I came across this quote quite by accident but as I read it, I knew it contained a tiny seed that would implant in my mind and slowly grow over the next few days into the subject for a post. How succinctly Ms. Oliver lays out the simple recipe for a life well-lived. And although at first glance it seems simple enough, the follow-through can be quite difficult.
Pay attention. These two words are often used in classrooms, meeting rooms, while working on homework, reading a book, learning to play a new piece of music on the piano, a new step in ballet or a clever new football play. We must focus in order to learn. We must practice how to listen. not just hear; to perceive, not just see. To be totally present in the moment requires discipline as we struggle not to dwell on the past or anticipate tomorrow. Why? Because it is a waste of time. We can’t change the past, the future is beyond our reach, and so we need to remind ourselves to pay attention to where we are right now. Doing so makes us present in our lives. We become aware of the sunlight streaming through the window, the sensation of cold, sweet ice cream on the tongue, the delight on the face of a grandchild when she recognizes you, unexpectedly, in a store. Our lives are made up, not of years, but of moments, each one precious and each one can be experienced, if only we pay attention.
Be astonished. Oh, what we take for granted in our lives! We should be astonished that we are here to begin with. We have been given this gift of a life to be lived. Isn’t it astonishing how day in and day out our hearts keep pumping, hardy little machines that work tirelessly for us, for as long as they can? Isn’t it astonishing that we go to bed every night, and every morning we awake to the sun rising in the morning sky, like clockwork, painting it colors even an artist would find hard to match? Isn’t it astonishing that a tiny seed carries within it the blueprint for a tall and mighty tree, or the exquisite beauty of a rose? It is astonishing to be able to give birth to new life, to create music and song, to dance, to dream, to love and be loved. How can we look up at the night sky, beneath the stars and planets and galaxies of a universe we still struggle to comprehend, and not be astonished? And finally, isn’t it astonishing that most of the time we fail to be astonished? Something to think about, isn’t it?

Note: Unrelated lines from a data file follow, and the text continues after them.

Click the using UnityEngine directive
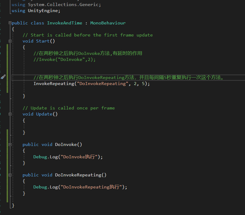 (x=35, y=10)
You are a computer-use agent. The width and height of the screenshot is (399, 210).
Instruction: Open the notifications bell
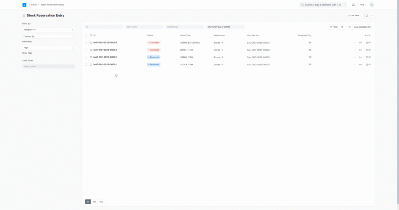click(x=353, y=5)
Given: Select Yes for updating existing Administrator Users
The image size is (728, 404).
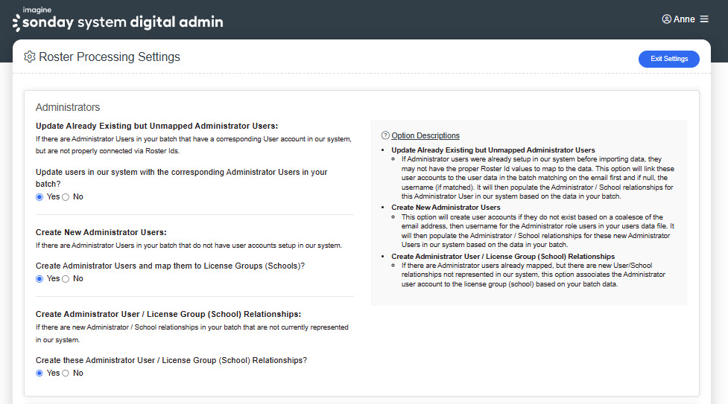Looking at the screenshot, I should pos(39,197).
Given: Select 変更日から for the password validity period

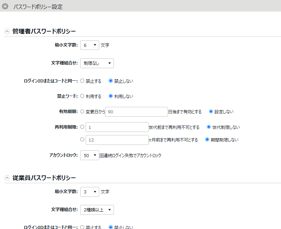Looking at the screenshot, I should point(82,112).
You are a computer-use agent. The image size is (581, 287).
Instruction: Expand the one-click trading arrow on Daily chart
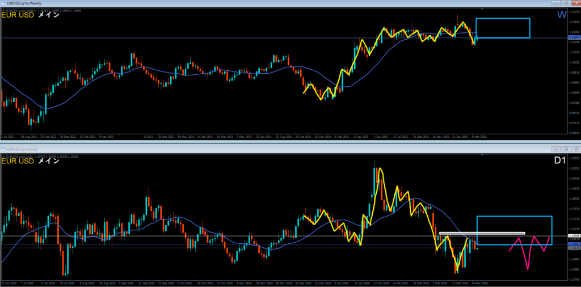coord(3,155)
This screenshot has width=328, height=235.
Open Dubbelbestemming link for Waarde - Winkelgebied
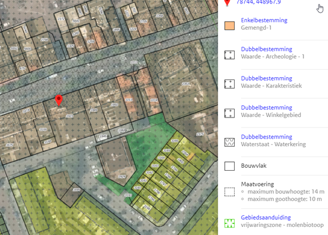tap(267, 108)
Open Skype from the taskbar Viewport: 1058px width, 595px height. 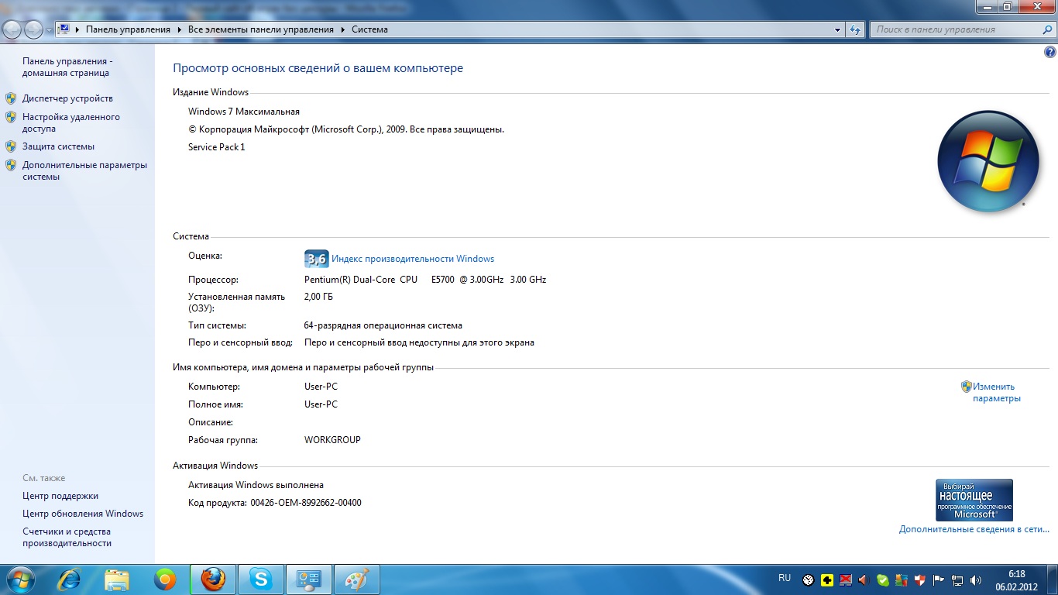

Tell about it. We all have a story to tell, an experience to share, a dream remembered. Before the invention of writing people told stories by word of mouth, around campfires, or by painting pictures on cave walls. There were tales of great adventures, of wars between mighty gods, fanciful tales of fairy folk and forest sprites. With the invention of writing, people were able to tell about it with papyrus and reed, then with paper and pen, in books of scrolls or bound in leather; with technology came the typewriter, the word processors, and computers. We can tell about it in music and song, in poetry and dance, movies and plays. And of course, astonishing as it is, through blogs. To writers there is nothing more gratifying than knowing that their words can now reach across the globe, and that long after they are gone, their words and thoughts will be swimming through the endless pathways of the internet, or the cloud or whatever replaces that. And why do we want to tell about it.? Well, because as astonishing as life is, our time with it is limited. We want to leave something behind, something to note that we were here, something to tell future generations about who we were and how we lived our lives.
Perhaps someday, long in the future, someone will read these words, and be reminded of the gift they are given.
So they can pay attention.
And be astonished.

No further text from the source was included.